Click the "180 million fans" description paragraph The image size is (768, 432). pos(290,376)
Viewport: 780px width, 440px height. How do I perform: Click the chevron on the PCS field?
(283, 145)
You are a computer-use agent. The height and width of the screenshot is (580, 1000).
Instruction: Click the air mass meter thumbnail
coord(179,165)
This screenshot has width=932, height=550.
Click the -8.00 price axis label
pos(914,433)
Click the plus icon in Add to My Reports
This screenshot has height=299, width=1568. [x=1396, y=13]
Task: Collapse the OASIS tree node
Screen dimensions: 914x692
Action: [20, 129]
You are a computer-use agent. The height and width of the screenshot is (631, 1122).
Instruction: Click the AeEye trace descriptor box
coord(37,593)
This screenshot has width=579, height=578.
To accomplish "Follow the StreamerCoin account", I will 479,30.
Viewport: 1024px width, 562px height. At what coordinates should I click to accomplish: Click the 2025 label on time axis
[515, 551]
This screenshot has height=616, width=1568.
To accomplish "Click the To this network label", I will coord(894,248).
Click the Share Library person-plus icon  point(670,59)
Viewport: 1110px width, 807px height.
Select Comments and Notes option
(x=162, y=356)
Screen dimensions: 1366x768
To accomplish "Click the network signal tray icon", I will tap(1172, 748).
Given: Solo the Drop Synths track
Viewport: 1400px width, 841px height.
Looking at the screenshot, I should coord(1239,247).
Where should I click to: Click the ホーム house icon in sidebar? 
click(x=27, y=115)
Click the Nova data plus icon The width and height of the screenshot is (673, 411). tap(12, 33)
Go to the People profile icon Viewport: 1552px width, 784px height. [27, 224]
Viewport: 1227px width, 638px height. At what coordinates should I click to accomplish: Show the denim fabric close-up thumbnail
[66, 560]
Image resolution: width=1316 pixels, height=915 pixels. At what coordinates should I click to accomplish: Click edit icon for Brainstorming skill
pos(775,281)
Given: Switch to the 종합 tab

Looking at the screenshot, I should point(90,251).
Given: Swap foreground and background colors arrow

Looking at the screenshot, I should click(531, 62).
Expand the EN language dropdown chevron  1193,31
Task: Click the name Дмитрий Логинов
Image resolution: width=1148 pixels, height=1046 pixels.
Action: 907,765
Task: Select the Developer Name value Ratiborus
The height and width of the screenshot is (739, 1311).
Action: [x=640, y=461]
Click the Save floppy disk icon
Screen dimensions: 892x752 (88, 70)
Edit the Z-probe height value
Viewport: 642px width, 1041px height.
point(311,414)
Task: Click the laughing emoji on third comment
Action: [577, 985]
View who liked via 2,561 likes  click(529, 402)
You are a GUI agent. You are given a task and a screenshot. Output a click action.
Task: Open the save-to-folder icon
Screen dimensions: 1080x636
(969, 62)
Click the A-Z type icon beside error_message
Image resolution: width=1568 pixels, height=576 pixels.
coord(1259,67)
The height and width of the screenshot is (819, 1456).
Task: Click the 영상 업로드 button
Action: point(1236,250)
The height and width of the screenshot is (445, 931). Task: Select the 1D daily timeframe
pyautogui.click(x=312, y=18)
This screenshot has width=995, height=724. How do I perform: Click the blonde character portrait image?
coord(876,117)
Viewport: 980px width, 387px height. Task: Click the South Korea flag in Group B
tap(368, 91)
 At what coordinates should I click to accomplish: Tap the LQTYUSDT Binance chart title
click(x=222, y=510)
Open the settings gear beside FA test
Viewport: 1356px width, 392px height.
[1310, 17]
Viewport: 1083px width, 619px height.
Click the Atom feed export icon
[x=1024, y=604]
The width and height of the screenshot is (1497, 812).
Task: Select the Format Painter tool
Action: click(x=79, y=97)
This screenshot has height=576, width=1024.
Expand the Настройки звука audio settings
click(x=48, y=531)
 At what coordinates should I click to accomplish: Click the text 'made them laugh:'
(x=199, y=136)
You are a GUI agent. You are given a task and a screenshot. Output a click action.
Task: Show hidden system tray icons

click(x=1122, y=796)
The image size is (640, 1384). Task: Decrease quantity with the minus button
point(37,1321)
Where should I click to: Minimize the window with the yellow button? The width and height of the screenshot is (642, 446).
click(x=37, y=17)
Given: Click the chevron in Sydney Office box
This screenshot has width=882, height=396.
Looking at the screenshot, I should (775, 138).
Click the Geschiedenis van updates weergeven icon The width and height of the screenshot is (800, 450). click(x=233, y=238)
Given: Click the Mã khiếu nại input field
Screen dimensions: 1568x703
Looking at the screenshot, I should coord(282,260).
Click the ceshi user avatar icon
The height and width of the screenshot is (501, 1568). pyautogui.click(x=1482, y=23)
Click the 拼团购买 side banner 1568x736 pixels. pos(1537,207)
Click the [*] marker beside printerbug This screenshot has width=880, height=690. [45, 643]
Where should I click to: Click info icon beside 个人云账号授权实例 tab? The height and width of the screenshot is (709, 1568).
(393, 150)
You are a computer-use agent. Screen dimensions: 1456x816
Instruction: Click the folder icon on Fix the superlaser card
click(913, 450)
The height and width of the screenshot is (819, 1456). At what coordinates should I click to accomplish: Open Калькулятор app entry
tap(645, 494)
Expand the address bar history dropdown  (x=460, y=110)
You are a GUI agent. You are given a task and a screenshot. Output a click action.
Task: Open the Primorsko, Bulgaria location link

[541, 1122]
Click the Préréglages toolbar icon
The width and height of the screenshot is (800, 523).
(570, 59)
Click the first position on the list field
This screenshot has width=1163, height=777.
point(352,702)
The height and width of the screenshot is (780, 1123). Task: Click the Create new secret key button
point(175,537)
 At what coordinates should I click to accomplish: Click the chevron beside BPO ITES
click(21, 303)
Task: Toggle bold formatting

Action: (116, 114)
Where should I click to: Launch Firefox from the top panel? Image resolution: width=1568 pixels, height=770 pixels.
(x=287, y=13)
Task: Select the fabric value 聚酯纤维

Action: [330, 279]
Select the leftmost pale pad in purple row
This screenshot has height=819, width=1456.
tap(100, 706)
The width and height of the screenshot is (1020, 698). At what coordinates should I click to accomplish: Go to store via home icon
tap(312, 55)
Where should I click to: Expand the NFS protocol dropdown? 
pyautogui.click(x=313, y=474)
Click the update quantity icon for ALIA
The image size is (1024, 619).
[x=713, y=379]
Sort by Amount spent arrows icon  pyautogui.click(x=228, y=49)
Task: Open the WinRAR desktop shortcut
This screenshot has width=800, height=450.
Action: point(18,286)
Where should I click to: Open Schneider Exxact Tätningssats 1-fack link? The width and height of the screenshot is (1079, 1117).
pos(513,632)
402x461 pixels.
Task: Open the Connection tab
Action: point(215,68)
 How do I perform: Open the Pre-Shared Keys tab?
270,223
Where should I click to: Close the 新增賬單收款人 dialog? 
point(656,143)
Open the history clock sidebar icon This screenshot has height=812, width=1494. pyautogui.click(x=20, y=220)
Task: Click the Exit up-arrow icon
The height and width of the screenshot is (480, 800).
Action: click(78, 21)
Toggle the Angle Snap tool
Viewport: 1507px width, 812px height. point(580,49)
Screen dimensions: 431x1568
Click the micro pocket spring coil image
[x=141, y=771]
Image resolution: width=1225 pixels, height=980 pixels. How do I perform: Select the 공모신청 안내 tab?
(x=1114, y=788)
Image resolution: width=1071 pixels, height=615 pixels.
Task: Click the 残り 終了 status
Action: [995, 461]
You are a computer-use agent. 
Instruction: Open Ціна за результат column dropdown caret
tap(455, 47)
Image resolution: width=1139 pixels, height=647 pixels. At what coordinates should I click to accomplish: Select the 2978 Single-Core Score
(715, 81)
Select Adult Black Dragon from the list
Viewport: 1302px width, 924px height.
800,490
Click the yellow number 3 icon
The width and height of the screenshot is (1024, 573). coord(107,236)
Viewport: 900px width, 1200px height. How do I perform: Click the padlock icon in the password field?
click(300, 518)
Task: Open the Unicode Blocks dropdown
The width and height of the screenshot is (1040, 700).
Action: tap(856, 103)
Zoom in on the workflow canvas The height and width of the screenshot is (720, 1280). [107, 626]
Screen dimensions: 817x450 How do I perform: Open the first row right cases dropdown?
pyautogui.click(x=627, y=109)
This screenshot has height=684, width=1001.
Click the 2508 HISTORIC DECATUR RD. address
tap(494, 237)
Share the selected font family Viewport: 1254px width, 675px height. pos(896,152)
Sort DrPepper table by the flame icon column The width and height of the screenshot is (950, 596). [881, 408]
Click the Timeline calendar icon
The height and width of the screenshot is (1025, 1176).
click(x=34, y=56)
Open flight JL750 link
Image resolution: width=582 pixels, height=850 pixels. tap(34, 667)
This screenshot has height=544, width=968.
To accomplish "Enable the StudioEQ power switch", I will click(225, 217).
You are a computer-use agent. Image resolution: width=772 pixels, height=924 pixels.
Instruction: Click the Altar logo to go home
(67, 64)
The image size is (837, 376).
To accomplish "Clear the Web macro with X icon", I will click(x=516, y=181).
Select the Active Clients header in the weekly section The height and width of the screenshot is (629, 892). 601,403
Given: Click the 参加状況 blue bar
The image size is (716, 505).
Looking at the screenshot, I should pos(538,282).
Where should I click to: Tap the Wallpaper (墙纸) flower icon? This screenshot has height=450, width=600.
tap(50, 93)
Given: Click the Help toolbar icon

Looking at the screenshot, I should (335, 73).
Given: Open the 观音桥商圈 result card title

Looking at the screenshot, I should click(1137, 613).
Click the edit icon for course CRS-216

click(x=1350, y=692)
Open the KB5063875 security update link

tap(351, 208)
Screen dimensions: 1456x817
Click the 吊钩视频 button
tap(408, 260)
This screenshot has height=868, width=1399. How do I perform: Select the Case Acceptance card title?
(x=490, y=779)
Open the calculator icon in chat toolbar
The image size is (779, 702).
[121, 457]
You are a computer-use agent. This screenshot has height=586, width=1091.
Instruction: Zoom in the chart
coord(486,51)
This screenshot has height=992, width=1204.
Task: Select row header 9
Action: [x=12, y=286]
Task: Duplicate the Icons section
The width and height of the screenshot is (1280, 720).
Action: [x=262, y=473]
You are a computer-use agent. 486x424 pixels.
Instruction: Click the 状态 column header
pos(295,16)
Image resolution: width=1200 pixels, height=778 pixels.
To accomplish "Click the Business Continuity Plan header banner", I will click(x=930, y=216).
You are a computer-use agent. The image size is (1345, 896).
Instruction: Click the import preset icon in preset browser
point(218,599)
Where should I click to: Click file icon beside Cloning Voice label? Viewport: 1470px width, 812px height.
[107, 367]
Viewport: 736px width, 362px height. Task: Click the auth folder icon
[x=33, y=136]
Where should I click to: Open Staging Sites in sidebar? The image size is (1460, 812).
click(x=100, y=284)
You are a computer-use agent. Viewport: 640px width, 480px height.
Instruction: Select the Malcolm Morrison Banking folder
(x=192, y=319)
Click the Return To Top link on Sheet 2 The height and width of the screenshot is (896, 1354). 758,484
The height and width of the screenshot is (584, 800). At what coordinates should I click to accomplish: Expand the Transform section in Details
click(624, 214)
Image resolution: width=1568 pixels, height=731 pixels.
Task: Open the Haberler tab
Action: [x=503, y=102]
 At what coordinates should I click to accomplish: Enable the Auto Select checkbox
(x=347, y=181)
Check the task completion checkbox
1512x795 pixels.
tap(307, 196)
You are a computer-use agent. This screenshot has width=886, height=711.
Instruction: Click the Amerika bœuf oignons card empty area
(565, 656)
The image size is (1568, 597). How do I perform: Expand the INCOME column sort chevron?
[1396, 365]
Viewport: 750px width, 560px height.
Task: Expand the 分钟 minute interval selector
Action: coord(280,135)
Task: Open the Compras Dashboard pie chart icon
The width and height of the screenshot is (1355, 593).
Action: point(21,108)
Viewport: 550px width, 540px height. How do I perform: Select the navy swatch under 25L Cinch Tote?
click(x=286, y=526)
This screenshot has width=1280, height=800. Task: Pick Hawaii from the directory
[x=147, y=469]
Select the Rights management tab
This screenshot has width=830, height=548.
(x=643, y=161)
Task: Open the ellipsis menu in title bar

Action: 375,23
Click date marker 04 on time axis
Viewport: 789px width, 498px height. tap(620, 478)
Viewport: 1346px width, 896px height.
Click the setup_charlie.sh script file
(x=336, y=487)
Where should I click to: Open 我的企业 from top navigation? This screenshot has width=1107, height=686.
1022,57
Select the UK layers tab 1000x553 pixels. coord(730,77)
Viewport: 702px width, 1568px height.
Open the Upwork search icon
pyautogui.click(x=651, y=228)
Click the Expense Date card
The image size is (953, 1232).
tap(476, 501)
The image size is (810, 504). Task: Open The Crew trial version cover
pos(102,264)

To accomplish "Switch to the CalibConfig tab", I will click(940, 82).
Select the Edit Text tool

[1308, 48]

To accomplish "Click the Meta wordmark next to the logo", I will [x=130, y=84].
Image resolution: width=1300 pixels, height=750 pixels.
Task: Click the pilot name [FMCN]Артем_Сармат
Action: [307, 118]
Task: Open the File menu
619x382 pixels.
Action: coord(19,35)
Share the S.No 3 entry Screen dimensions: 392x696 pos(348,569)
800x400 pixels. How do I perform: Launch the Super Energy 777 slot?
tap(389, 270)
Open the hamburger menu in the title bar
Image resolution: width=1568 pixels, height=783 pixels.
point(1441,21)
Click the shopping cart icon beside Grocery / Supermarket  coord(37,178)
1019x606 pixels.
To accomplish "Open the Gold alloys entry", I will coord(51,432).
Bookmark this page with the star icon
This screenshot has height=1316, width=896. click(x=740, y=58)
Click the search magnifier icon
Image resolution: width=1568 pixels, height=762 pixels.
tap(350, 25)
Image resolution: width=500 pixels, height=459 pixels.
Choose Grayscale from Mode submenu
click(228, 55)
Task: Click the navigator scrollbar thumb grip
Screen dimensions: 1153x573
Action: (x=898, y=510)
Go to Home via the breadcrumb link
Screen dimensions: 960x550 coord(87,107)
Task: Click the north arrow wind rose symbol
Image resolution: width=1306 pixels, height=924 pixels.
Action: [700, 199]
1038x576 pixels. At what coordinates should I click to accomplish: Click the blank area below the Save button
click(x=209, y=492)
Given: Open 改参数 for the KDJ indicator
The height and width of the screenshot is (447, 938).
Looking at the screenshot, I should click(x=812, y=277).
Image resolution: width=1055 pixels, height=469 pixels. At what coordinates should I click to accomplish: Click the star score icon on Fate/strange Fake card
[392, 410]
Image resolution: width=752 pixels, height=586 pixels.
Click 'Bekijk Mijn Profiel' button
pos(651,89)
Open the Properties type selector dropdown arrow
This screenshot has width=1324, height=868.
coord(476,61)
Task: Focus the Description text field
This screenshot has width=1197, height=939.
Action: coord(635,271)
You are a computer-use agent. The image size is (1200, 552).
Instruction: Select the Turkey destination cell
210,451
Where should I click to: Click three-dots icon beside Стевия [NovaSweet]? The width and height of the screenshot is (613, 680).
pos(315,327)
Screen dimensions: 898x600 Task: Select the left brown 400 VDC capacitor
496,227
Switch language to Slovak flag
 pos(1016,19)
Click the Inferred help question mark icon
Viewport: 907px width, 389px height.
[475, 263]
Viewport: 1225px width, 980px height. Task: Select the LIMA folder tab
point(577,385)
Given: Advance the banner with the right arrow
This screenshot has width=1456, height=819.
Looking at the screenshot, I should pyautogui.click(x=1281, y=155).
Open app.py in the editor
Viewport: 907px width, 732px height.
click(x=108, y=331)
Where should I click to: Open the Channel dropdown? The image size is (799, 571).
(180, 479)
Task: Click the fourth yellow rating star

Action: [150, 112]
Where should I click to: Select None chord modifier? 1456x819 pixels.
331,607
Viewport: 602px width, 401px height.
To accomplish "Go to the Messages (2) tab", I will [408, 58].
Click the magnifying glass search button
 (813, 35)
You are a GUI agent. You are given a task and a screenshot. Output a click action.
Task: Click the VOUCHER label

_Set task:_
Which lines of the listing above contain the word "logo"? Copy each of them out in full.

_Answer to the exercise:_
Instruction: Click the Altar logo to go home
To accomplish "Click the Meta wordmark next to the logo", I will [x=130, y=84].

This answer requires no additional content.